# [WORK TO BE COMPLETED]
Write out the material below word for word, starting at its first line and ending at the line that contains "(221, 690).", with both of those lines included.

Dataset rows
----------

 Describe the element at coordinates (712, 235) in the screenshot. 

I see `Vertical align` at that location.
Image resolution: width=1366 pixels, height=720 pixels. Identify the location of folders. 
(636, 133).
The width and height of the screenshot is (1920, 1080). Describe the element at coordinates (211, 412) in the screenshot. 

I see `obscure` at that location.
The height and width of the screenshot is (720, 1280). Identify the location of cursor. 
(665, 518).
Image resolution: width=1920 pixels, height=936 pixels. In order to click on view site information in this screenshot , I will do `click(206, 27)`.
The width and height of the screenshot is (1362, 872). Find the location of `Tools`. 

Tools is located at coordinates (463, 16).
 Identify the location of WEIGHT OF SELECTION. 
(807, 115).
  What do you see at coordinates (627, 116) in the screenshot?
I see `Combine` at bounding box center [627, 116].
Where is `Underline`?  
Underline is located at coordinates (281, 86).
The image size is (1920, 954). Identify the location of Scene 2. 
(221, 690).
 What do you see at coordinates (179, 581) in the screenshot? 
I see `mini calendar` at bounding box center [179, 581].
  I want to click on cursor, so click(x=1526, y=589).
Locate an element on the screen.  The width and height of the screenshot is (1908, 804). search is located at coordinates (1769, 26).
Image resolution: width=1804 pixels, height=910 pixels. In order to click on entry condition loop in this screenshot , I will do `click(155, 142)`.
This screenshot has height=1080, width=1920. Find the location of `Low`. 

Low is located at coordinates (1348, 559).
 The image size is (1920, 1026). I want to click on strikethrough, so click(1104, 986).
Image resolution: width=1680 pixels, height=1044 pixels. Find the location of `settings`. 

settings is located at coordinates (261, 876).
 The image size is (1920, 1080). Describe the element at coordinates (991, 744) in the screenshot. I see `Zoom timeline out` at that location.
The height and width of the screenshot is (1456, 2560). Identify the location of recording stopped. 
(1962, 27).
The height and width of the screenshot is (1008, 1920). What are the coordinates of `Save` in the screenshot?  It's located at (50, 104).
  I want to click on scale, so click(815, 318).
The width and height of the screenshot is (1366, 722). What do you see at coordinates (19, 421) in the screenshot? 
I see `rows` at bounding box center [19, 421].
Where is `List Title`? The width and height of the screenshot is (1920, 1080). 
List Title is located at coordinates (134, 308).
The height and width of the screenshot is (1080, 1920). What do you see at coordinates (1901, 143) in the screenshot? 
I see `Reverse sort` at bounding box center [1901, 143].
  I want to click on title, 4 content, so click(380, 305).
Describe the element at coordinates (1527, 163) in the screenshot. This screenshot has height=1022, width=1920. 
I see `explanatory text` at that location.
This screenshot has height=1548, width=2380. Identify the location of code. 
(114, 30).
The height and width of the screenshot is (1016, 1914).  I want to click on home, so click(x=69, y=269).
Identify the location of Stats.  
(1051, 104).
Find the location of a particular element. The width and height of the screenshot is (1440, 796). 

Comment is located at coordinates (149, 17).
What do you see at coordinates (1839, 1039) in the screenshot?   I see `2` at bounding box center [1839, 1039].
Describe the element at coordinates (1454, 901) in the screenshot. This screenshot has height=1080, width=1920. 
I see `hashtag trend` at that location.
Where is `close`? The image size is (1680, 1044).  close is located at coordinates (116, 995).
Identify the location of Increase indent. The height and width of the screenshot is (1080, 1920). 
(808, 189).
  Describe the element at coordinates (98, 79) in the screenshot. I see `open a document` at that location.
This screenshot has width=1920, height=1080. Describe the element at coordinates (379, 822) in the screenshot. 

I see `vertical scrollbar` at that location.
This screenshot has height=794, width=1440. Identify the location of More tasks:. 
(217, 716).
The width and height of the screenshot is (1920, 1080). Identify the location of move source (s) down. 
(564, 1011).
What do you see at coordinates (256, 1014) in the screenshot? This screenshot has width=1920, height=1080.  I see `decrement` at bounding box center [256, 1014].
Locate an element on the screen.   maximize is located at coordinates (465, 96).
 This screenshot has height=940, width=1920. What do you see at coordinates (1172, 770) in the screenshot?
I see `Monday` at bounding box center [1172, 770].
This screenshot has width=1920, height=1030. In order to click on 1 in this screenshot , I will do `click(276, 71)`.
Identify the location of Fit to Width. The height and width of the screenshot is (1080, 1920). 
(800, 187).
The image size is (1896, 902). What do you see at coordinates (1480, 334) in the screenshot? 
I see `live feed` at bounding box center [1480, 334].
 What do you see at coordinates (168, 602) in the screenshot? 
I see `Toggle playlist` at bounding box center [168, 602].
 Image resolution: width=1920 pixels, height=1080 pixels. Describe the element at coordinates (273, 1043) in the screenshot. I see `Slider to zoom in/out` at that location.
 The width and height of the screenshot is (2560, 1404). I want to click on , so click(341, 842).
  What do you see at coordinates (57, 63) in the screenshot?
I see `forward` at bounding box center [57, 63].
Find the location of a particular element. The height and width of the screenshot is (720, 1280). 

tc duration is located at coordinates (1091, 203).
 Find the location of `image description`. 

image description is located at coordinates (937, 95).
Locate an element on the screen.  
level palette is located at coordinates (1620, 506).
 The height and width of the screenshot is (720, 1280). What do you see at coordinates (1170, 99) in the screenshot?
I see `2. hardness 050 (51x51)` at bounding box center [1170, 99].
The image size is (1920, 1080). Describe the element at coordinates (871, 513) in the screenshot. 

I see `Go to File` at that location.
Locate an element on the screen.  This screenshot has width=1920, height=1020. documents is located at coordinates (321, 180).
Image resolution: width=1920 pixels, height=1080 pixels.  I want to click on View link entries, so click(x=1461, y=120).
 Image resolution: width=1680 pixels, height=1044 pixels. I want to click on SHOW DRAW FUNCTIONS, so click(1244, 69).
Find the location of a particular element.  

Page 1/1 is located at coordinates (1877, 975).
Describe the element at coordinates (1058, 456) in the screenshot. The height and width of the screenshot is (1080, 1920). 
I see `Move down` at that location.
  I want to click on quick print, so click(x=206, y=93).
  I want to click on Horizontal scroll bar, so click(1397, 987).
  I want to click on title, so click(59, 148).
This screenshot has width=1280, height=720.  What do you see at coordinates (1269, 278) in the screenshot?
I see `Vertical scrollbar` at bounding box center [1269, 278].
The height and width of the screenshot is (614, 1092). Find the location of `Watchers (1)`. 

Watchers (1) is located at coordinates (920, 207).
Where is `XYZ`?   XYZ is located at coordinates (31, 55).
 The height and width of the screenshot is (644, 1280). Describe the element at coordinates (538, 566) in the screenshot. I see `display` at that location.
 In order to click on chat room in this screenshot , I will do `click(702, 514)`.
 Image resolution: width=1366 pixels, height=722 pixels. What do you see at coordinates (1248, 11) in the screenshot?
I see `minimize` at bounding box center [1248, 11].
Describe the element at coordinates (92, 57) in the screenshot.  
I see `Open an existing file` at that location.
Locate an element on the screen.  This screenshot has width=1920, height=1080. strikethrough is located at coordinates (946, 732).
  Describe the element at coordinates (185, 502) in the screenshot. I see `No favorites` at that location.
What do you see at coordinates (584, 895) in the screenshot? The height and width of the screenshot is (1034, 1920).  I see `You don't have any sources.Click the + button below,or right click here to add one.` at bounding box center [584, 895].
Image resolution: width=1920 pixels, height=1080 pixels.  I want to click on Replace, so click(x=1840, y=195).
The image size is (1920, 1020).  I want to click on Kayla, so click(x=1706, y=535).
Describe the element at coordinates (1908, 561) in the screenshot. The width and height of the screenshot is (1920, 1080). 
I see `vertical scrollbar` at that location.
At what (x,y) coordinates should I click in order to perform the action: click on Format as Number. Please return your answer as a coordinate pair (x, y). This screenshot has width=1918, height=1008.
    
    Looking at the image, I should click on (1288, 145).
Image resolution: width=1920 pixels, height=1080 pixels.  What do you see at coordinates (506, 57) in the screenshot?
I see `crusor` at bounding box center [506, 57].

----------

# [CORRECT ANSWER]
 Describe the element at coordinates (712, 235) in the screenshot. 

I see `Vertical align` at that location.
Image resolution: width=1366 pixels, height=720 pixels. Identify the location of folders. 
(636, 133).
The width and height of the screenshot is (1920, 1080). Describe the element at coordinates (211, 412) in the screenshot. 

I see `obscure` at that location.
The height and width of the screenshot is (720, 1280). Identify the location of cursor. 
(665, 518).
Image resolution: width=1920 pixels, height=936 pixels. In order to click on view site information in this screenshot , I will do `click(206, 27)`.
The width and height of the screenshot is (1362, 872). Find the location of `Tools`. 

Tools is located at coordinates (463, 16).
 Identify the location of WEIGHT OF SELECTION. 
(807, 115).
  What do you see at coordinates (627, 116) in the screenshot?
I see `Combine` at bounding box center [627, 116].
Where is `Underline`?  
Underline is located at coordinates (281, 86).
The image size is (1920, 954). Identify the location of Scene 2. 
(221, 690).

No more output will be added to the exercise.